Exercise prompt:
As soon as the line containing "Food trends (Blog) (129, 2355)" appears, copy it and every following line word for word until the records end.

Exercise input:
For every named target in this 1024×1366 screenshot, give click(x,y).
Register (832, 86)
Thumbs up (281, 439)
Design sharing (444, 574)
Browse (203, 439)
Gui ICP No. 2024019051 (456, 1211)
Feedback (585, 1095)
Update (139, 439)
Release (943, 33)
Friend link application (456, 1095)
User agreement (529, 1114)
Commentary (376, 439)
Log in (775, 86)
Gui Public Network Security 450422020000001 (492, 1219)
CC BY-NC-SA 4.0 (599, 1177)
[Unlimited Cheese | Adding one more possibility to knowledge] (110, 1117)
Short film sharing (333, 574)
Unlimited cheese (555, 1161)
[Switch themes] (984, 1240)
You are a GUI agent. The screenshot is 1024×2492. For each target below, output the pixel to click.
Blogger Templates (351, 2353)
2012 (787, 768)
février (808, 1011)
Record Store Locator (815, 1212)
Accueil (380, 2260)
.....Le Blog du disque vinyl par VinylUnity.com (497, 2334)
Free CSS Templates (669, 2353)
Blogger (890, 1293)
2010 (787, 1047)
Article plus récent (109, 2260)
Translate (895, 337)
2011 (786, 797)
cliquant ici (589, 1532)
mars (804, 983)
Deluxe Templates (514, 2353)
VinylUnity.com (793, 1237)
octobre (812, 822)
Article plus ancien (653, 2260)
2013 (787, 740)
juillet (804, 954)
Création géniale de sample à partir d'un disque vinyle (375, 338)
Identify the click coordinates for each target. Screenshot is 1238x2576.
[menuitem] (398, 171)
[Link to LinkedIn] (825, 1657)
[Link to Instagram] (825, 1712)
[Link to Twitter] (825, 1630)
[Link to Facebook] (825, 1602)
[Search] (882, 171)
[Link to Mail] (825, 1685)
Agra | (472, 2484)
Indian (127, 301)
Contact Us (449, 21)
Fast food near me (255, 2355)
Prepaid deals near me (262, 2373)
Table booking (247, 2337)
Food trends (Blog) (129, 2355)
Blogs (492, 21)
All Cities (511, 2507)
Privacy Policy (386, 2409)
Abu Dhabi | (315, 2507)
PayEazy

Answer section:
Food trends (Blog) (129, 2355)
Blogs (492, 21)
All Cities (511, 2507)
Privacy Policy (386, 2409)
Abu Dhabi | (315, 2507)
PayEazy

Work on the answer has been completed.